Evaporación


Evaporación

Evaporación, fenómeno en aumento

La evaporación es un tipo de vaporización de un líquido que se produce sólo en la superficie del líquido. El otro tipo de vaporización es la ebullición, que se produce en toda la masa del líquido. La evaporación es también parte del ciclo del agua y la ebullición no.
En promedio, las moléculas en un vaso de agua no tienen energía suficiente para escapar del líquido. Con suficiente calor, el líquido se convertiría en vapor rápidamente (ebullición). Cuando las moléculas chocan, la transferencia de energía entre sí les permite escapar.

Los líquidos que no ebullicionan visiblemente a una determinada temperatura (por ejemplo, aceite de cocina a temperatura ambiente) tienen moléculas que no tienden a la transferencia de energía entre sí en un patrón de frecuencia suficientemente fuerte para convertirse en vapor. Sin embargo, estos líquidos se evaporan. Es sólo que el proceso es mucho más lento y por lo tanto considerablemente menos visible.
La evaporación es una parte esencial del ciclo del agua. La energía solar provoca la evaporación del agua de los océanos, lagos, la humedad en el suelo, y otras fuentes de agua. En la hidrología, la evaporación se produce cuando la superficie del líquido está expuesta, permitiendo que las moléculas de escapar y formar vapor de agua, este vapor puede levantarse y se forman las nubes.

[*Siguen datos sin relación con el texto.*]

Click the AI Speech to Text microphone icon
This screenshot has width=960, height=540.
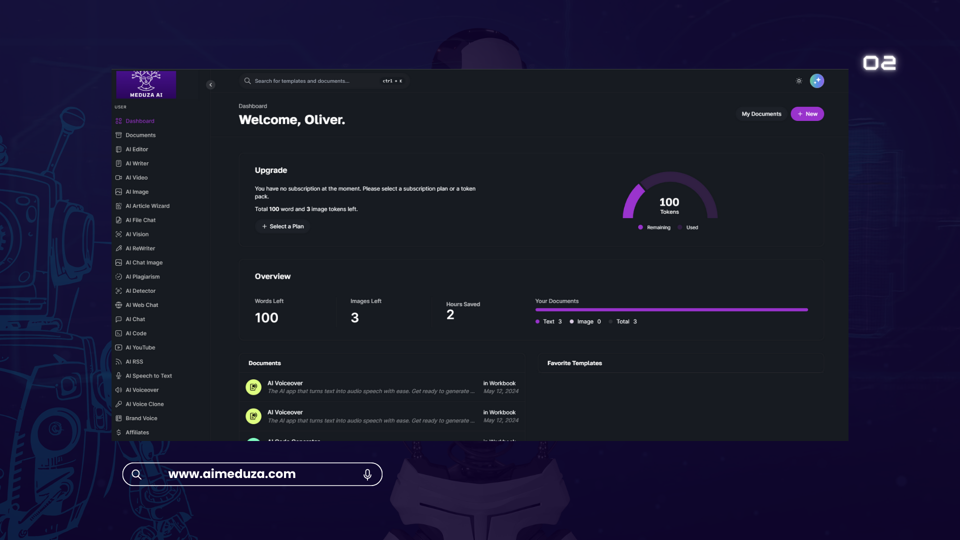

Equilibrio de la evaporación

Si la evaporación se lleva a cabo en un recipiente cerrado, las moléculas que se escapan se acumulan en forma de vapor sobre el líquido. Muchas de las moléculas vuelven al líquido. Cuando el proceso de salir y regresar alcanza un equilibrio, el vapor se dice que está “saturado”, y ningún otro cambio en cualquier propiedad (presión, densidad, temperatura) se va a producir.
Para un sistema que consta de vapor y líquido como sustancias pura, este estado de equilibrio está directamente relacionado con la presión de vapor de la sustancia.
La capacidad de una molécula de un líquido de evaporarse se basa en gran medida en la cantidad de energía cinética que una partícula individual puede poseer. Incluso a temperaturas más bajas, las moléculas individuales de un líquido pueden evaporarse si tienen que de la cantidad mínima de energía cinética necesaria para la evaporación.